Start of Supplied entries

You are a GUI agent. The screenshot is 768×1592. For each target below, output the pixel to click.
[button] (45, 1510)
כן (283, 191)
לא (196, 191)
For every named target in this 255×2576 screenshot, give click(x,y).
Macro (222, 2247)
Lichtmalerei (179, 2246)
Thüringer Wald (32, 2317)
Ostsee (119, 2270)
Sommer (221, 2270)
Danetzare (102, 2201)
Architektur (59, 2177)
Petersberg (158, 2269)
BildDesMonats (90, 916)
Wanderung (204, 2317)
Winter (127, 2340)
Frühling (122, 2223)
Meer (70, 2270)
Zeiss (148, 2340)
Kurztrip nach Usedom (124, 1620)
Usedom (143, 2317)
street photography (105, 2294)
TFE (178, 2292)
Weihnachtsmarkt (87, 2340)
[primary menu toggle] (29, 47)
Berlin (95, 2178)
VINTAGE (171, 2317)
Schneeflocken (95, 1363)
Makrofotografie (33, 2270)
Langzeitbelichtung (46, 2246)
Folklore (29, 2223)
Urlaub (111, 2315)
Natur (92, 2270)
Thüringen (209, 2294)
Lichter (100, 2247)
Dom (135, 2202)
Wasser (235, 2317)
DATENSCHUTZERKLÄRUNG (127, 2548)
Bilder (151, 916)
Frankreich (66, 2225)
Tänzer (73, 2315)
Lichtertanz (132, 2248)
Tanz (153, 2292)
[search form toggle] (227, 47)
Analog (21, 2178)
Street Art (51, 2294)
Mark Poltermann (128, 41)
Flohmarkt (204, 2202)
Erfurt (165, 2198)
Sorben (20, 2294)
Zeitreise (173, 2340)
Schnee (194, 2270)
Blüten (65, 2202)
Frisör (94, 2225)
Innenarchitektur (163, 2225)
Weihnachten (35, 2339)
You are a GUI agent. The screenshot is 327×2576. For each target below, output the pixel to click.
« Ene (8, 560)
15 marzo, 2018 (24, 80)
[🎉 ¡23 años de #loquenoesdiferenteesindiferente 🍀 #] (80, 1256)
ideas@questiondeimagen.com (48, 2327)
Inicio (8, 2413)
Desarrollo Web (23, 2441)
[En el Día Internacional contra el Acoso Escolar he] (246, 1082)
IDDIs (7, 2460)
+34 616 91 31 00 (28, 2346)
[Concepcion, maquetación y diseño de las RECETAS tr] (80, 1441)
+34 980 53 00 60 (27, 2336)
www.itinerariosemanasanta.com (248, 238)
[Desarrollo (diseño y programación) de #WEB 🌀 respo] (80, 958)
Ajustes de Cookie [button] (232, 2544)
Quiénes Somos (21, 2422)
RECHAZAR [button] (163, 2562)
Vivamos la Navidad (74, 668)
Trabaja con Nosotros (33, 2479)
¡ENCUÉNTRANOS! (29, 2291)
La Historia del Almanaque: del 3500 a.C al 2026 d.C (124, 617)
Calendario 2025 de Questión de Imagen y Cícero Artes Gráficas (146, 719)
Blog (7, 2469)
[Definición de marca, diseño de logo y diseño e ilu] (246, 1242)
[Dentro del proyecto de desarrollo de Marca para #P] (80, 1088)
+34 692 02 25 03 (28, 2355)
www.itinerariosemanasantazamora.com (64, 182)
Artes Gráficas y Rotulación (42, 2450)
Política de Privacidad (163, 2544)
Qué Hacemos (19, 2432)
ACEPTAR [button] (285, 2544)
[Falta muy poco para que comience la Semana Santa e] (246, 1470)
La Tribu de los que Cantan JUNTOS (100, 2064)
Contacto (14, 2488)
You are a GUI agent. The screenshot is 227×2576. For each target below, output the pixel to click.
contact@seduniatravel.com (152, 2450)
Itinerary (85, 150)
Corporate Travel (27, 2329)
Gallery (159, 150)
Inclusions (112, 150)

End of Supplied entries

> _Exercise objective_: Locate the word "pixel" in the entries, and copy every line where it is found.

> _Task output_:
You are a GUI agent. The screenshot is 768×1592. For each target below, output the pixel to click.
You are a GUI agent. The screenshot is 327×2576. For each target below, output the pixel to click.
You are a GUI agent. The screenshot is 227×2576. For each target below, output the pixel to click.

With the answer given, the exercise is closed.